Root lesion nematodes might be out of sight for most northern grain growers but their potential impact on crop productivity and profitability is far from out of mind.
Research funded by the Grains Research and Development Corporation (GRDC) is not only quantifying how serious the production implications can be but also how long it takes to reduce damaging populations of the root lesion nematode Pratylenchus thornei (P. thornei) in the soil.
The research involves a combined project between CSIRO and the University of Southern Queensland (USQ) which draws on the historical research of Professor John Thompson.
P. thornei is a major pest of cereal and pulse crops on the heavy clay textured soils of the northern grains region and has a broad host range covering many cereal and pulse crops.
In Australia, yield losses in intolerant wheat varieties as a result of P. thornei have been estimated at between 44% and 80%, resulting in an estimated annual cost to the industry of around $38 million.
In the northern cropping region, P. thornei at ~2 nematodes/g soil (equivalent to 2000/kg soil) anywhere in the soil profile is considered a damaging population.
Recent trial work has demonstrated that fallowing or the use of consecutive non-host crops such as sorghum has the potential to significantly reduce P. thornei populations.
However, CSIRO senior research scientist Dr Jeremy Whish said population reduction can take a long time and the pests may never be completely eliminated, with trial data showing low numbers of P. thornei still present in soils fallowed continuously for eight years.
“High populations of 80 nematodes per cubic cm (~80,000 P. thornei/kg) took four years to reduce below the threshold.
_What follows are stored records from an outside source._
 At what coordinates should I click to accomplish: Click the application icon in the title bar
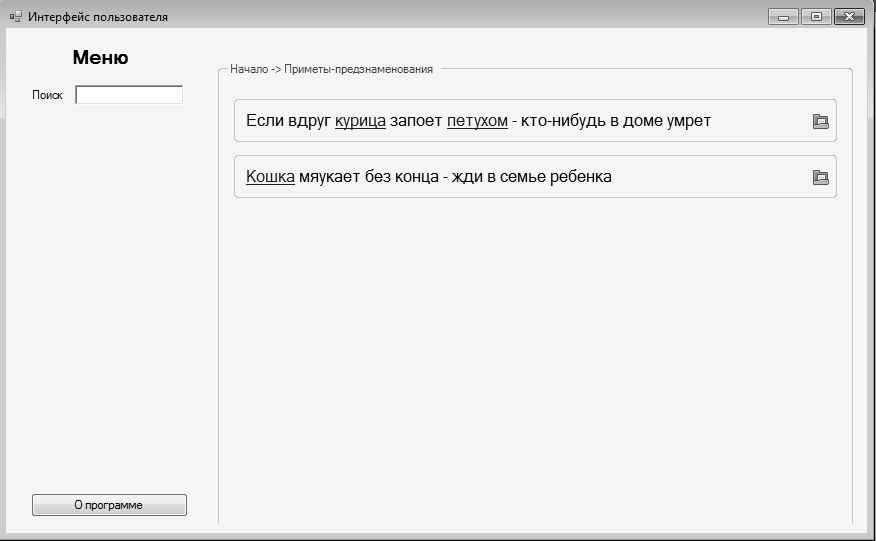click(15, 17)
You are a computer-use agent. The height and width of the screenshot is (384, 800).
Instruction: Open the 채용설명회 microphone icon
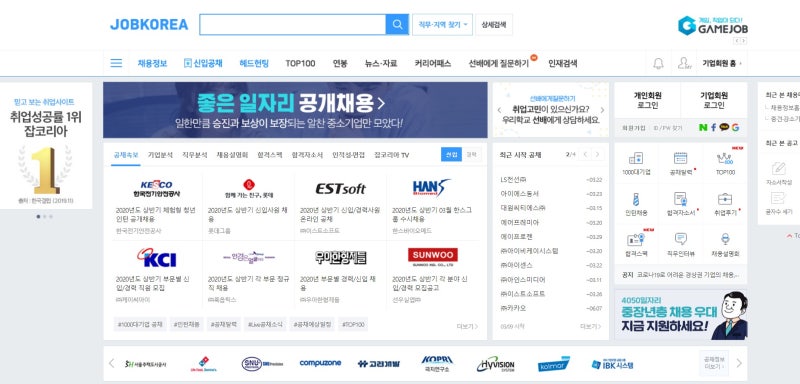click(x=725, y=239)
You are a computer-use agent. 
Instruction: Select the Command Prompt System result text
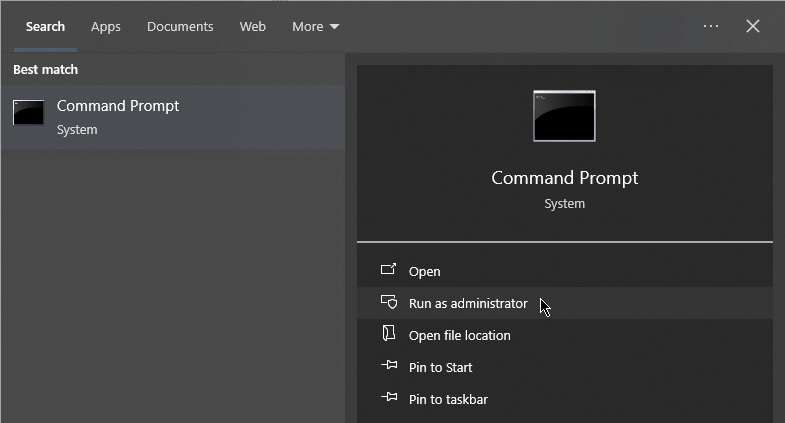118,116
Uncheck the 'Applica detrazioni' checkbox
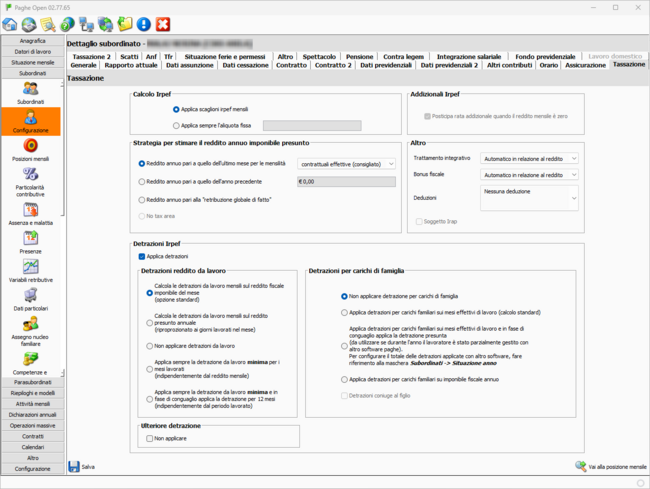 pos(142,257)
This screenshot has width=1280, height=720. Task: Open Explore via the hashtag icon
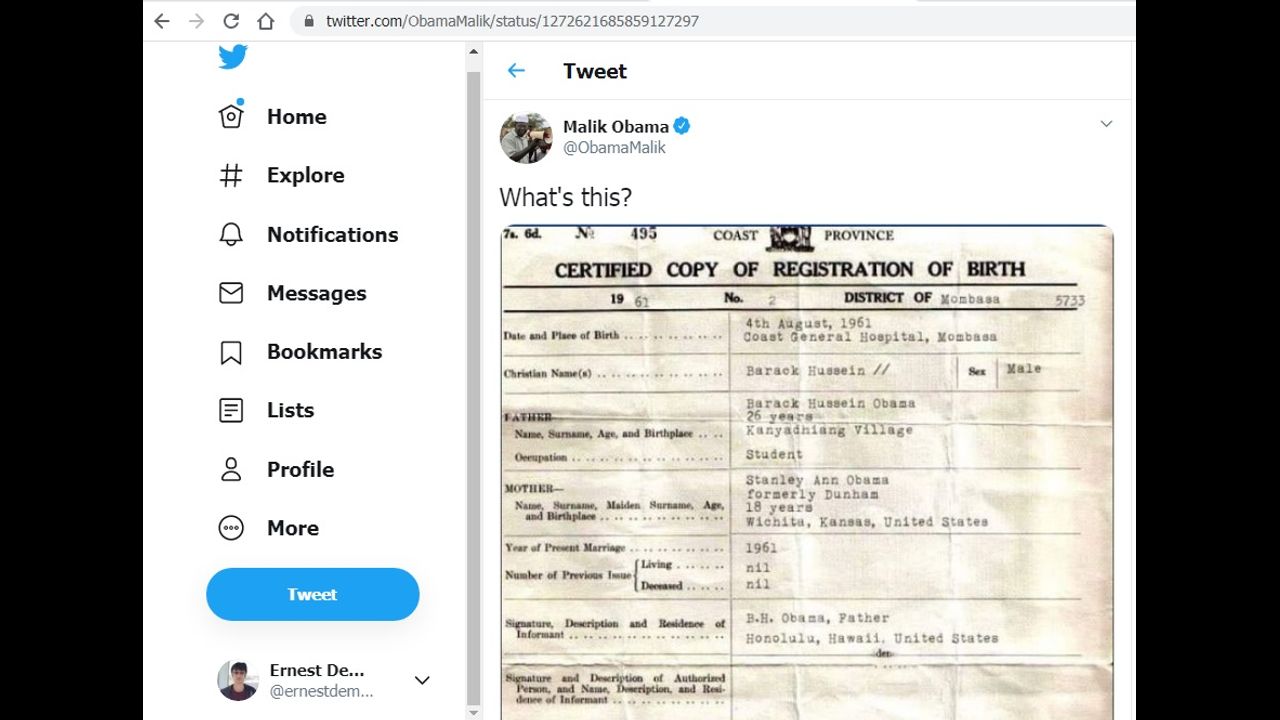(231, 176)
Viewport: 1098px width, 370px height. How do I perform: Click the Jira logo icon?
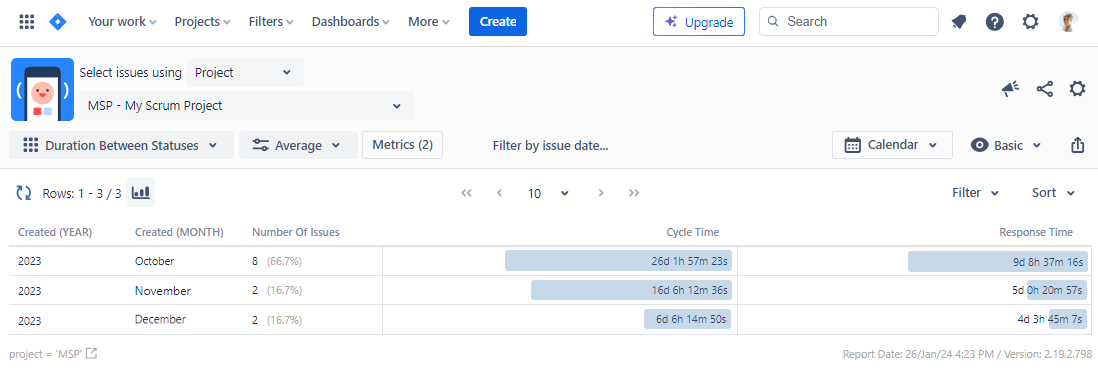(57, 22)
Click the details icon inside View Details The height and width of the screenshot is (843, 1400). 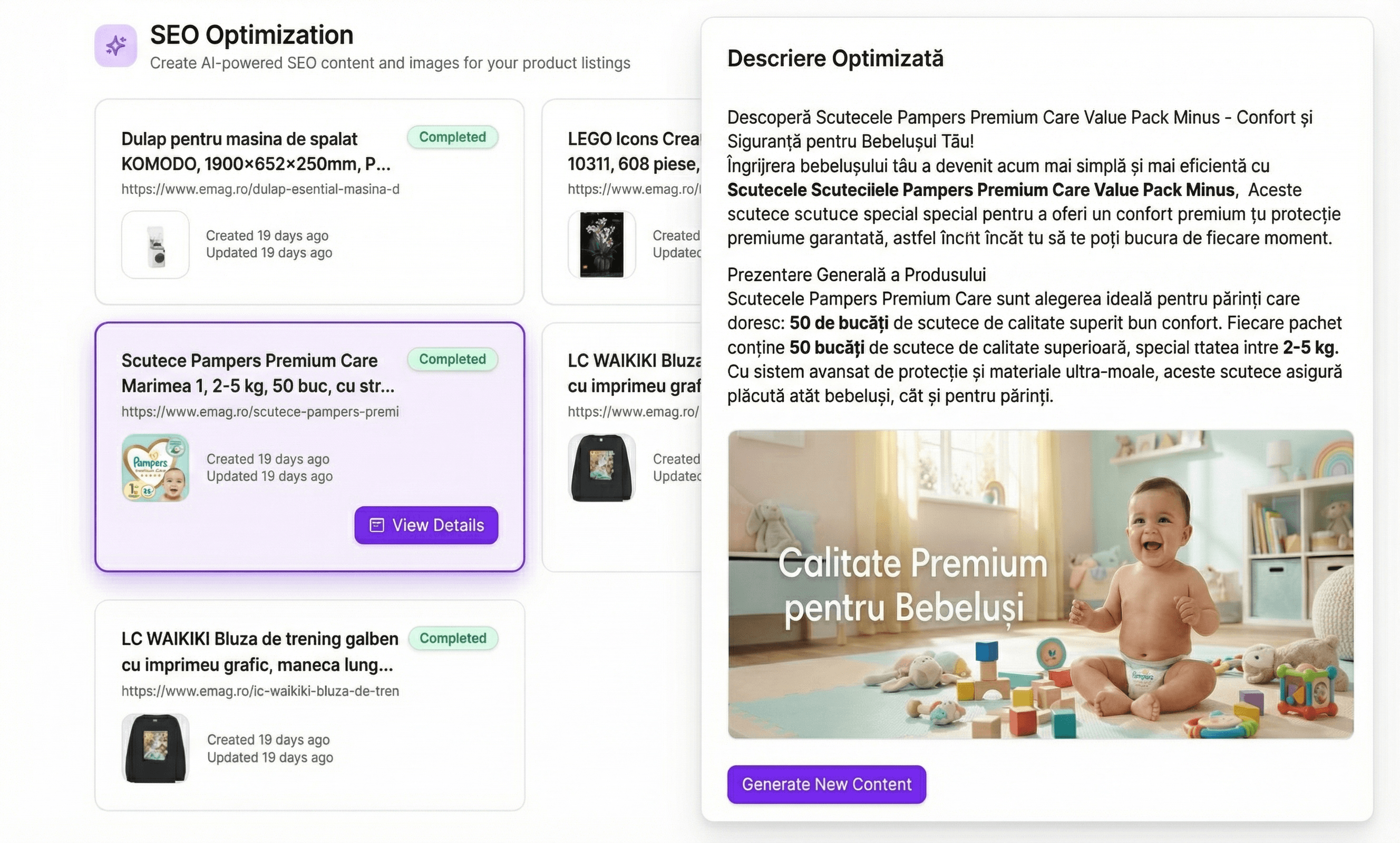(x=377, y=525)
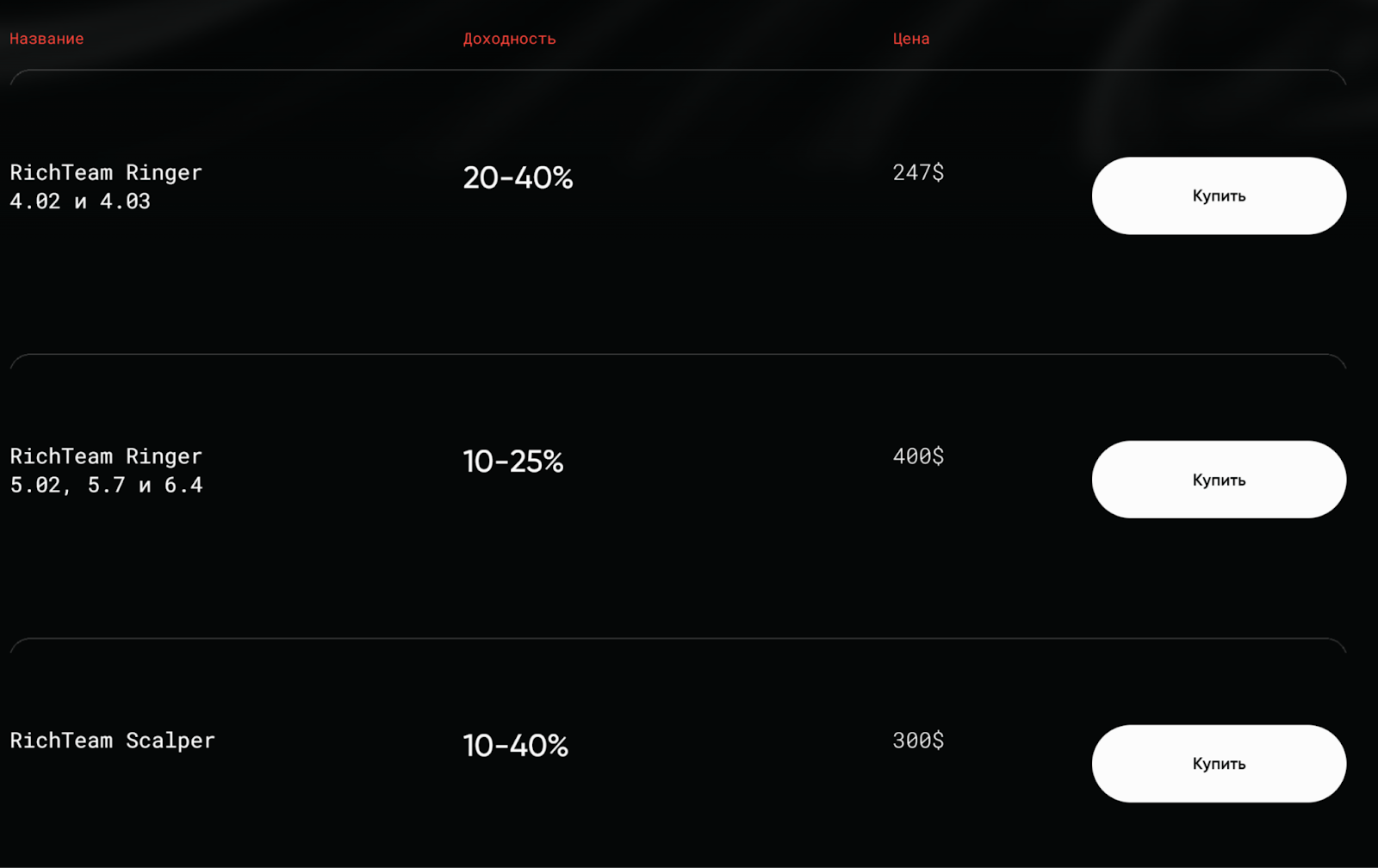Click the RichTeam Ringer title priced 247$
This screenshot has width=1378, height=868.
(x=106, y=173)
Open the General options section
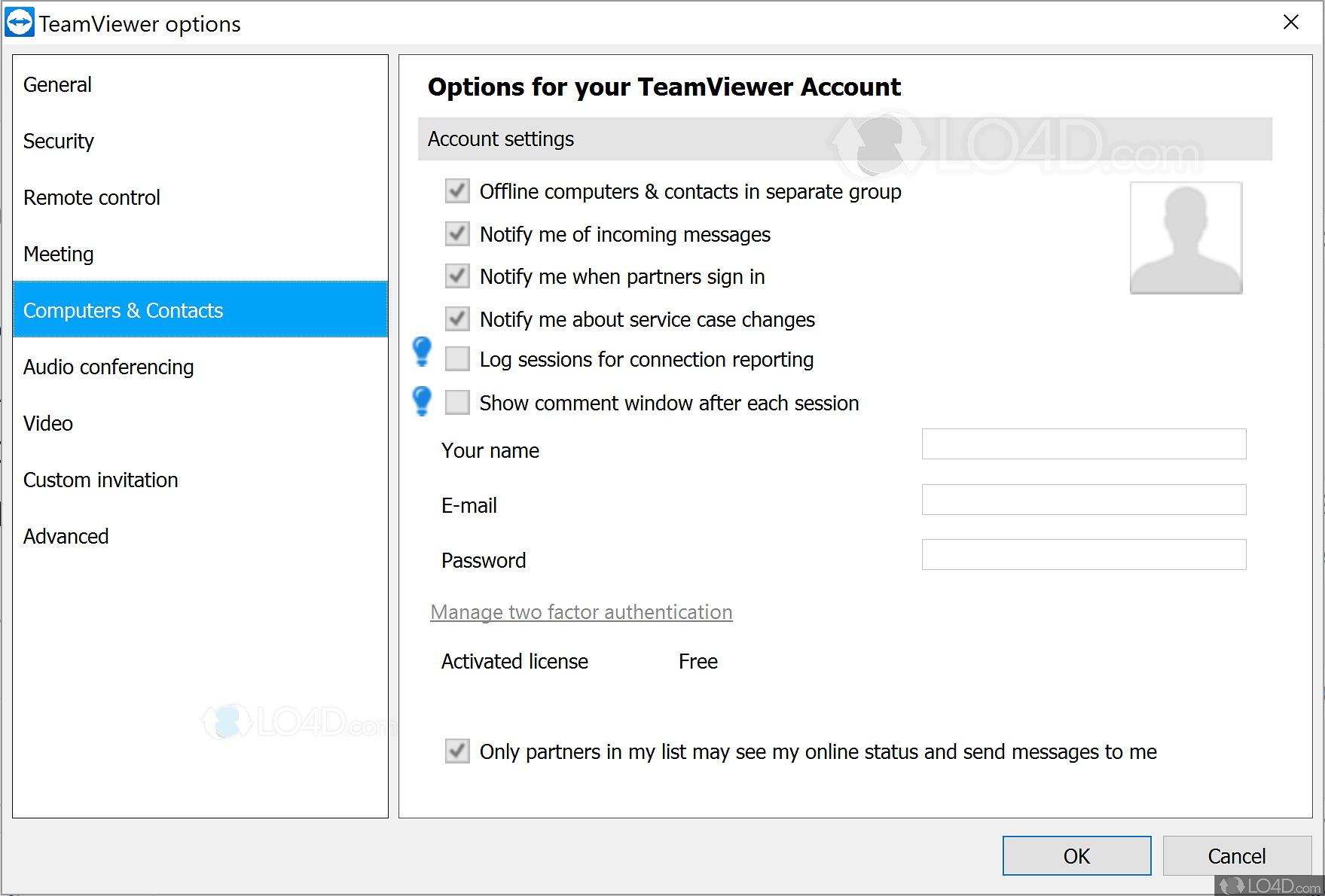 coord(58,85)
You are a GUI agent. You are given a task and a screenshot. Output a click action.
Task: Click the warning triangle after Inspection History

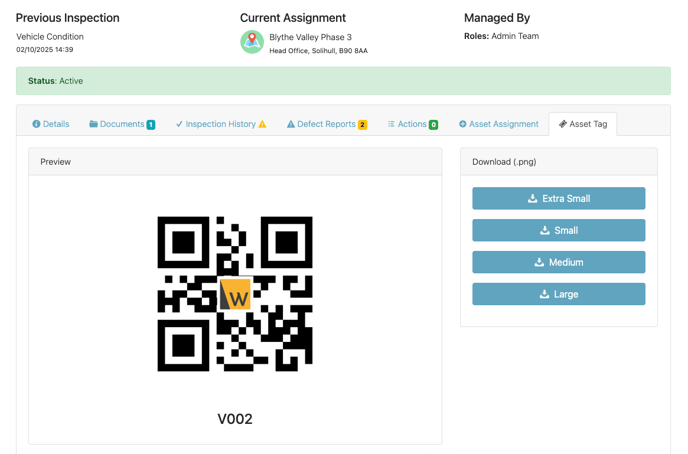click(x=263, y=124)
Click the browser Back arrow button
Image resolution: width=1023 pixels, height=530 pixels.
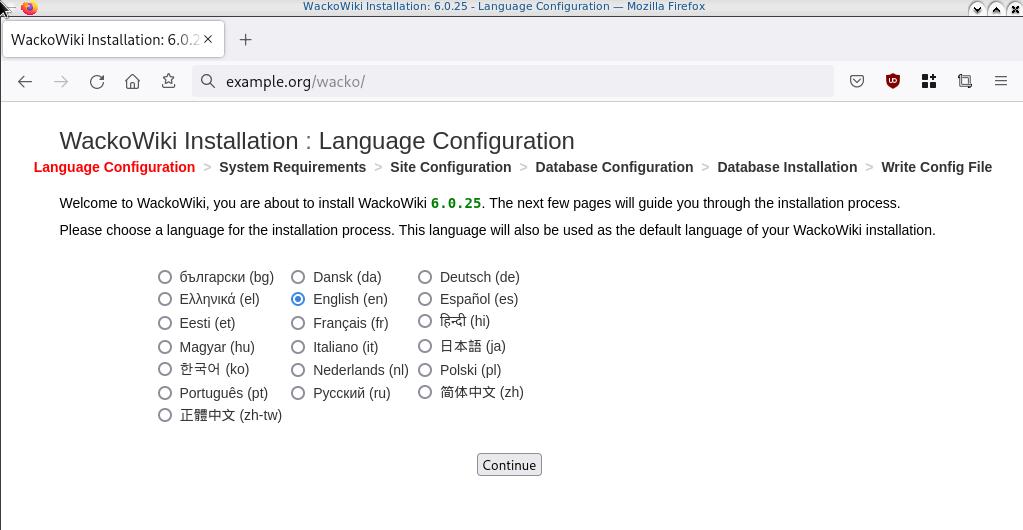(x=25, y=82)
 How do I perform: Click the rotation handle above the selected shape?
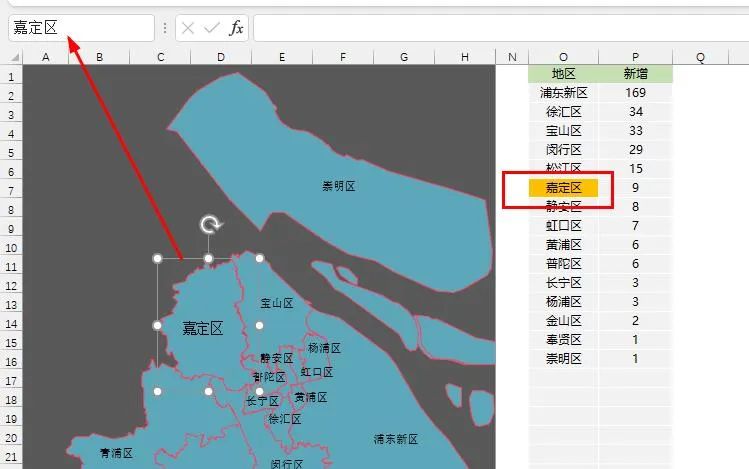point(209,225)
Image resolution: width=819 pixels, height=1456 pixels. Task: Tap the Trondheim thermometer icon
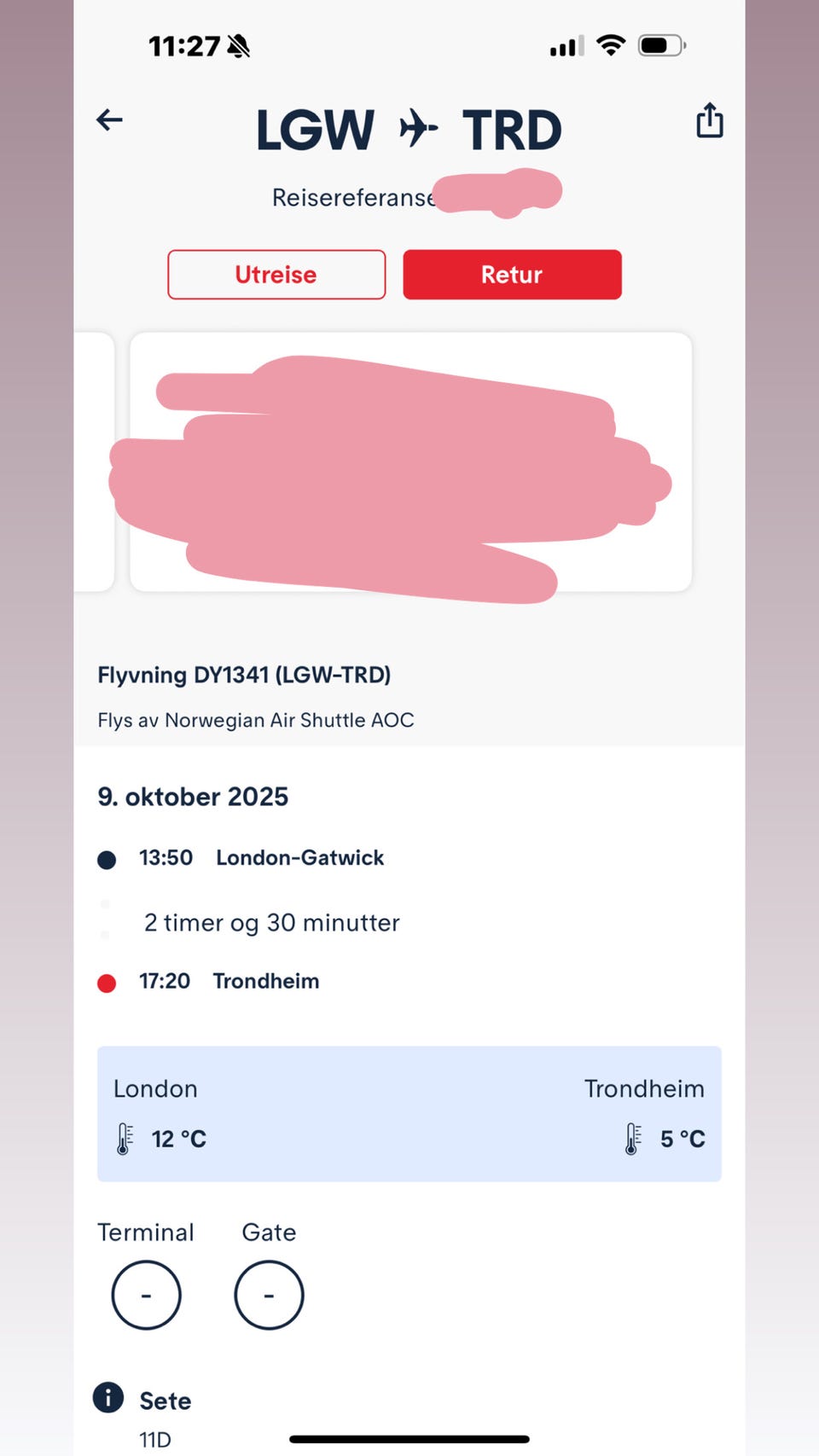[x=632, y=1139]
This would require two non-host crops such as sorghum and fallows to reduce the population,” Dr Whish said.
“A moderate initial population of 50 nematodes per cubic cm (~50,000 P. thornei/kg) took three and a half years to reduce below the threshold, requiring the equivalent of a single non-host summer crop and fallows.
“A population of 20 nematodes per cubic cm (~20,000 P. thornei/kg) took 24 months.”
He said the trials had highlighted the long survival mechanisms of root-lesion nematodes, making it critically important for growers to be aware of a soil’s P. thornei population size at the end of each season and prior to planting.
“Once a population increases, the only way to reduce the population below the damage threshold is to incorporate non-host, resistant crops or fallows,” Dr Whish said.
“Planting susceptible or tolerant crops within this time period will increase populations to higher levels that will take even longer to reduce, thereby limiting cropping options and potentially reducing the profitability of the overall farming system.
“The other important point to remember is that weeds can be a host so fallows must be weed free and free of volunteers.”
The DNA-based soil testing service PreDicta B® offered through the South Australian Research and Development Institute (SARDI) provides an indicator of root lesion nematode populations for growers and should be used prior to planting to establish whether crops are at risk and if alternative crop types or varieties should be grown.
Soil sampling for a PreDicta B® test to determine RLN levels can be arranged by contacting commercial testing service, Crown Analytical Services, which provides northern growers and advisors with bags, soil corers, protocols and procedures for sampling as well as an interpretation of results once tests are completed.